(Text shown)
Case Law Details
Tripuraneni Sarada Devi Vs ITO (ITAT Visakhapatnam)
Income Tax Appellate Tribunal (ITAT) Visakhapatnam bench, in the case of Tripuraneni Sarada Devi Vs. Income Tax Officer (ITO), has directed the Assessing Officer (AO) to verify the source of cash deposits totaling Rs. 24,55,030 made by the assessee during the demonetization period. This directive came after the assessee’s appeal challenging the Commissioner of Income Tax (Appeals) [CIT(A)] order, which had partly sustained an addition for unexplained money.
The case originated when Tripuraneni Sarada Devi deposited Rs. 24,55,030 in her State Bank of India (SBI) account during the demonetization drive. Subsequently, in response to a notice under Section 142(1) of the Income Tax Act, 1961, the assessee filed a return of income of Rs. 2,49,788. When questioned about the source of the cash deposits, the assessee contended that the funds originated from Rs. 25 lakhs withdrawn over time from the NRE/NRO and other bank accounts of her children residing in the USA.
However, the AO, after reviewing the assessee’s explanation, treated Rs. 19,55,030 of the cash deposits as unexplained money under Section 69A read with Section 115BBE of the Act.
Aggrieved by the AO’s decision, the assessee appealed to the CIT(A). The CIT(A), after considering the submissions, partly allowed the appeal, directing the AO to accept 50% of the cash deposits, amounting to Rs. 12,27,515, as explained. This partial relief led the assessee to further appeal before the ITAT.
During the ITAT proceedings, the assessee’s authorized representative submitted that the assessee is financially supported by her two sons in the USA. It was argued that a significant portion of these funds was converted into Fixed Deposits (FDs) with SBI, on which the assessee also received interest. Furthermore, the assessee had availed loans against these FDs with the intention of purchasing immovable property. When the property purchase did not materialize, the loan amounts were re-deposited into her bank accounts. The authorized representative contended that the source of the cash deposits was adequately explained, rendering the additions by the lower authorities unwarranted.
Conversely, the departmental representative upheld the orders of the lower authorities.
The central issue before the ITAT was the acceptability of the assessee’s explanation regarding the source of the cash deposit during the demonetization period. To substantiate her claims, the assessee’s representative presented a paper book containing bank account statements detailing the loans availed, a confirmation letter from SBI, Guru Nanak Branch, Vijayawada, and affidavits from her two sons confirming financial support.
Upon reviewing the submitted documents, the ITAT noted that the assessee’s SBI bank accounts were debited with Rs. 13,00,000 and Rs. 11,65,000 on May 5, 2016. The Tribunal also considered the letter dated December 18, 2019, from the Chief Manager, SBI Gurunanak Nagar Branch, Vijayawada, confirming that the assessee had availed loans totaling Rs. 24,65,000.
Considering these facts and circumstances, the ITAT found merit in the arguments presented by the assessee’s authorized representative. Consequently, the Tribunal directed the AO to verify the loans availed by the assessee, which were stated as the source for the cash deposits. If the verification confirms the loans as the source, the AO is to treat the cash deposits as explained and refrain from making any additions.

(Goal 1) Using the case summary, explain in one to three sentences why the loan amounts were re-deposited into the assessee's bank accounts.

(Recorded information)
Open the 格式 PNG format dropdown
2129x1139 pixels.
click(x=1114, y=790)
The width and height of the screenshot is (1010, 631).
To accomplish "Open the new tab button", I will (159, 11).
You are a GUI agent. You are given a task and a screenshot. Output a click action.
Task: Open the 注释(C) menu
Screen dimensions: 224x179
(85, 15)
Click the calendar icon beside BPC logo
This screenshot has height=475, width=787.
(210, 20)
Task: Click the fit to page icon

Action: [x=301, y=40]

---

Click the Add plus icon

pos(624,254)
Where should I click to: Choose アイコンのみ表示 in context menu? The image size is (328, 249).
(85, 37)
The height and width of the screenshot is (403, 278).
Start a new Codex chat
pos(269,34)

---

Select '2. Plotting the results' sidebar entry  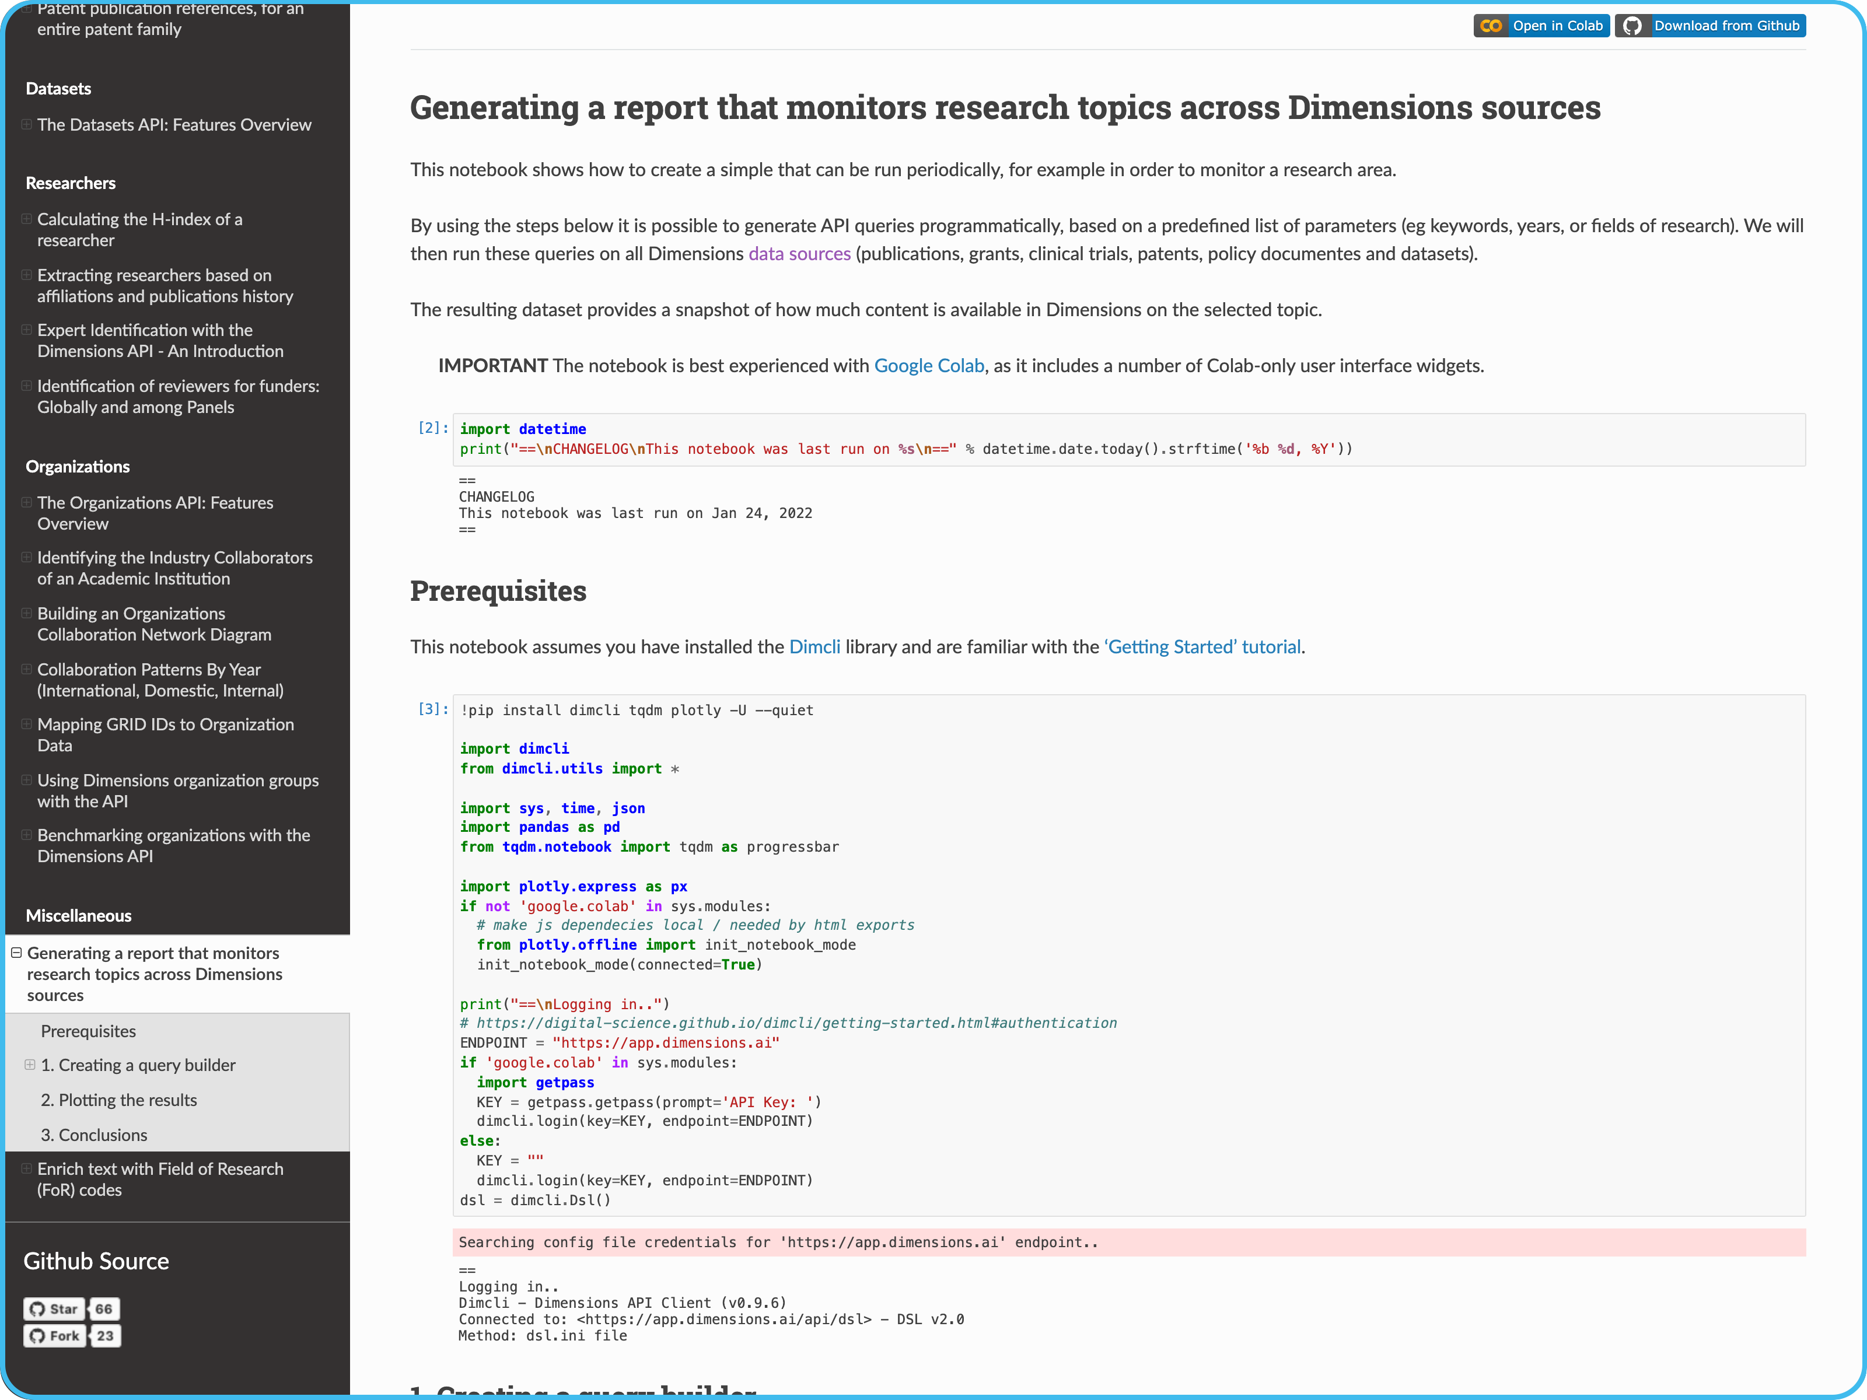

(Goal 2) Quote, word for word, the entries from the line containing "Open the 格式 PNG format dropdown" up to and including the line containing "Action: [x=301, y=40]".

(Expected answer 1) The assessee had taken loans against her fixed deposits with SBI in order to buy immovable property. Because the property purchase did not materialize, the loan amounts were put back into her bank accounts.

(Expected answer 2)
Open the 格式 PNG format dropdown
2129x1139 pixels.
click(x=1114, y=790)
The width and height of the screenshot is (1010, 631).
To accomplish "Open the new tab button", I will (159, 11).
You are a GUI agent. You are given a task and a screenshot. Output a click action.
Task: Open the 注释(C) menu
Screen dimensions: 224x179
(85, 15)
Click the calendar icon beside BPC logo
This screenshot has height=475, width=787.
(210, 20)
Task: Click the fit to page icon

Action: [x=301, y=40]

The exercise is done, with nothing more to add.